While I mostly agree with your post, there's something to note: many ISIS members were middle class and well educated young men. Jihadi John is a good example, he attended college, years later he was beheading those he had studied with. It's not only a problem of poor and marginalized people.
 
While I mostly agree with your post, there's something to note: many ISIS members were middle class and well educated young men. Jihadi John is a good example, he attended college, years later he was beheading those he had studied with. It's not only a problem of poor and marginalized people.
Of course it's not only a problem for the poor. Prior to the propagation of ISIS, Osama bin Laden came from a rich family and we very well know what he did. The problem of terrorism stemming from the Middle East as well as destabilization of the region has a million and one compacting factors, none of which is the overwhelming cause, but all of which lead to what is going on today. Heck, even anthropogenic climate change is a factor. Some factors are easier to highlight and quantify, like funding terrorist groups and Western imperialism; others are more nuanced but still, in some way, noticeably relevant, like the severity of beliefs held by portions of Muslims and the issue of poverty and education; and others are relevant but indiscernibly so, like environmental factors.

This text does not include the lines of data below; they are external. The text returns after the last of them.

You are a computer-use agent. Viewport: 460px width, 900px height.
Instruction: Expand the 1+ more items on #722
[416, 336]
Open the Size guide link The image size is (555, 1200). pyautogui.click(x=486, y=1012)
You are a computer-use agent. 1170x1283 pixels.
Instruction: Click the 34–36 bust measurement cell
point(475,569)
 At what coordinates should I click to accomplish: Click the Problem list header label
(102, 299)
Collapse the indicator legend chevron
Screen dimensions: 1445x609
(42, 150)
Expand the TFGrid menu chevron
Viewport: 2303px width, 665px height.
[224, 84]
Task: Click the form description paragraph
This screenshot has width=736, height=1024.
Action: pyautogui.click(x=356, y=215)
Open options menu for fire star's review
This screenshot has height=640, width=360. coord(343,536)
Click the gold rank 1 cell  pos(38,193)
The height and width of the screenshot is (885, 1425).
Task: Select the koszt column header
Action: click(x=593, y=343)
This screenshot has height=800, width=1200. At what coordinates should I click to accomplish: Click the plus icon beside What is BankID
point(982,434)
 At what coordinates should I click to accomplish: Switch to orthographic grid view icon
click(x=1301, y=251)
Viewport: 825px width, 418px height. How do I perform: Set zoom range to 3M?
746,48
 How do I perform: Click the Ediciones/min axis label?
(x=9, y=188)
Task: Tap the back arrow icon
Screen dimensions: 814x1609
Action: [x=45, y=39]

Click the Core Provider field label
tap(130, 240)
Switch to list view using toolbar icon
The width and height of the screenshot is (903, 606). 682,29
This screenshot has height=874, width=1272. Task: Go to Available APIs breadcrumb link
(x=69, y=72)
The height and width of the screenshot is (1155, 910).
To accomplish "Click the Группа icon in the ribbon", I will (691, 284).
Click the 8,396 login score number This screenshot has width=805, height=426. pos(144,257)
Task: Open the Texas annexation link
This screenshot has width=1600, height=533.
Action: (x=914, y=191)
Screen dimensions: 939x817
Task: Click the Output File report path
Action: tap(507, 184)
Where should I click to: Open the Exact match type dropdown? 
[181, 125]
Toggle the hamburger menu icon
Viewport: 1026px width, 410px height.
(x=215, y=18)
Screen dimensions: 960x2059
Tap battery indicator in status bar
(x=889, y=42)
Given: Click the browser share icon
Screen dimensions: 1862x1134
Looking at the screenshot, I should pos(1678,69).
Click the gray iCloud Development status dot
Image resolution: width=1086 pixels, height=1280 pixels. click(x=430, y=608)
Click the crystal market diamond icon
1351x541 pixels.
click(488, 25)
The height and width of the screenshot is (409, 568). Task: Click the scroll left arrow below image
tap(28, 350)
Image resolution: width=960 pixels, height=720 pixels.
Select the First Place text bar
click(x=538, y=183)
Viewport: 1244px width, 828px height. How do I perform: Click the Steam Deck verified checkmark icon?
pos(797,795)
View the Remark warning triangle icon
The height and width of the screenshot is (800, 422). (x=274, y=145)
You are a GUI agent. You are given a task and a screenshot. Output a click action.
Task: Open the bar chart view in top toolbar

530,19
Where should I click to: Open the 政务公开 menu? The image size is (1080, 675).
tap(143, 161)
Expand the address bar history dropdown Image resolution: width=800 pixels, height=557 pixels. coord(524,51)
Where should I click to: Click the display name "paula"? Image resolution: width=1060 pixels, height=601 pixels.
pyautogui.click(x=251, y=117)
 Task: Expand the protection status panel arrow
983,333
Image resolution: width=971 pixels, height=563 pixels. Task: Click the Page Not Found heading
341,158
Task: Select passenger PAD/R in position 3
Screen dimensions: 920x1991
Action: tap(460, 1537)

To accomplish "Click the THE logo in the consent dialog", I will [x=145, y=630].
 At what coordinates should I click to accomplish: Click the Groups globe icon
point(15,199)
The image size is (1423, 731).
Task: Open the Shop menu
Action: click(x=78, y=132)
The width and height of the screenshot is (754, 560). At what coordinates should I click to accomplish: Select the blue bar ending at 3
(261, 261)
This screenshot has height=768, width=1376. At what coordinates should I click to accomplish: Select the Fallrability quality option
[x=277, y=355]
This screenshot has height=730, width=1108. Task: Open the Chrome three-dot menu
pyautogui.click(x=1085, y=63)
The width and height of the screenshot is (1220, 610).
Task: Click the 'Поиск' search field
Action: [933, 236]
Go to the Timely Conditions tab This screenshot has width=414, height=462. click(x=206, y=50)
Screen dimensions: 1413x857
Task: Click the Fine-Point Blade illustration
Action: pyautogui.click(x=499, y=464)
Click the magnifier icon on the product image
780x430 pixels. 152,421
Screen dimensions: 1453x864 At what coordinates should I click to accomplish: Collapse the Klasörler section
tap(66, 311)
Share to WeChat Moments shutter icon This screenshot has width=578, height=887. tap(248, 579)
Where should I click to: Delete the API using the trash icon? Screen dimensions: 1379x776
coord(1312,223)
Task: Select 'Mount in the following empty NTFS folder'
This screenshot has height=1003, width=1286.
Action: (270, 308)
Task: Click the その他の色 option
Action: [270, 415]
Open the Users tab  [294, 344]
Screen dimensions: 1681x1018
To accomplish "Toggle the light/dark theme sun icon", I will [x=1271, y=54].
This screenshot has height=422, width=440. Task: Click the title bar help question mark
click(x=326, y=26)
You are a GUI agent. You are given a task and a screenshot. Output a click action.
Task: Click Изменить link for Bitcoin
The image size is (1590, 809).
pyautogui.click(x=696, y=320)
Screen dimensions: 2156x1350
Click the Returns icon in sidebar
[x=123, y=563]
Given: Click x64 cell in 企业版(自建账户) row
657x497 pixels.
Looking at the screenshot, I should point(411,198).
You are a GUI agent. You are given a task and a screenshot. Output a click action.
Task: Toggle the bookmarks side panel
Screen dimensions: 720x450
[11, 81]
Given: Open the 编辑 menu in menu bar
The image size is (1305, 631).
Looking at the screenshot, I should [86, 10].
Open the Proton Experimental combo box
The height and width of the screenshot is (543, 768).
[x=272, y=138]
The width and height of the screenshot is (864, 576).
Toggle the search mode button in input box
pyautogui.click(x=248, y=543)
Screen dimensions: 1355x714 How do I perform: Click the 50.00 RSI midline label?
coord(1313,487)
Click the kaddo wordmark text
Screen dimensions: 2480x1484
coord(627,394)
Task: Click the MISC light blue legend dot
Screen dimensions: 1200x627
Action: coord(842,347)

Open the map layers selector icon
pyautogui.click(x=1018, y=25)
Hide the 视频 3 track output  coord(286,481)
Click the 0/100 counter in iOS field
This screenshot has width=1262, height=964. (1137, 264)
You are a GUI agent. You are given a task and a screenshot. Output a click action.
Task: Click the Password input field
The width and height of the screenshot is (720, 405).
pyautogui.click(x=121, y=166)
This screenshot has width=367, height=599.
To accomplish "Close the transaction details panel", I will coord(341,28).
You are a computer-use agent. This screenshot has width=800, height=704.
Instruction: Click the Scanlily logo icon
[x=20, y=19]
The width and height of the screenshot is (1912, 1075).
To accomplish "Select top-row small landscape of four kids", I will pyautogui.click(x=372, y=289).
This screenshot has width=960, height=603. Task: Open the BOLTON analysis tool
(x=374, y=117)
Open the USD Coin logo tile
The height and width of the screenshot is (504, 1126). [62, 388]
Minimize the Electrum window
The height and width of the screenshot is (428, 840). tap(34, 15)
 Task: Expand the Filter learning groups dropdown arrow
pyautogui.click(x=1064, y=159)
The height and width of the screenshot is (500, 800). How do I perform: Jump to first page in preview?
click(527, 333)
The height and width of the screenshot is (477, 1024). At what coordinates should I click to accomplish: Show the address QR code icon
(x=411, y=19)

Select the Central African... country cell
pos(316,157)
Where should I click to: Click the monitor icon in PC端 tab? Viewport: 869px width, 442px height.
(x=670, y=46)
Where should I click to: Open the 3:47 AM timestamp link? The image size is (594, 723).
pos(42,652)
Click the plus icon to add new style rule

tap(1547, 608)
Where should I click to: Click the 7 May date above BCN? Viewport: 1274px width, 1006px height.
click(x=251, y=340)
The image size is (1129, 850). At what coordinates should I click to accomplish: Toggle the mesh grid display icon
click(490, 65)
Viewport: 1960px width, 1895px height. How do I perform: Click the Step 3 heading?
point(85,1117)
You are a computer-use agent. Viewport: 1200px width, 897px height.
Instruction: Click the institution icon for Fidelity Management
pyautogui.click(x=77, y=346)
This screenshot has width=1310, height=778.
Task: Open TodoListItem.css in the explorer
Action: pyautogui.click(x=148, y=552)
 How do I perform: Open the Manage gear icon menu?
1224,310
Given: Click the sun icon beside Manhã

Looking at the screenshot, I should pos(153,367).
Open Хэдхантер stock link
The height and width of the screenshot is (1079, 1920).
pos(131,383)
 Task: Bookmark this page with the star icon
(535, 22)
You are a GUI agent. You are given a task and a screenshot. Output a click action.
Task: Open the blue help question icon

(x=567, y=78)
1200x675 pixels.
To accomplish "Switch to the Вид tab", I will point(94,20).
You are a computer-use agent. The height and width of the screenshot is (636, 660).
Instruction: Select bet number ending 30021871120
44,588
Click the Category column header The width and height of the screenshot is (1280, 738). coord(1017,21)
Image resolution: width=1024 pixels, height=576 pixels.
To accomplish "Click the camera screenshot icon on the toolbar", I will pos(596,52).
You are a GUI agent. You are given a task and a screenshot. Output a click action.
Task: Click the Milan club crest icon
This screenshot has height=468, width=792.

But I wasn't elaborating on all these factors, just the issue of values held by a significant (not necessarily majority, but also not minority) portion of Muslims. Hence why I quoted just an excerpt of your post.

edit: I see where you are coming from, I think. Doesn't help that the "Prefix" bit of my initial post doesn't even seem to be complete; the bit about poverty isn't even a complete sentence or thought. That's what I get for adding it afterwards. Well, I suppose this post better serves that purpose now.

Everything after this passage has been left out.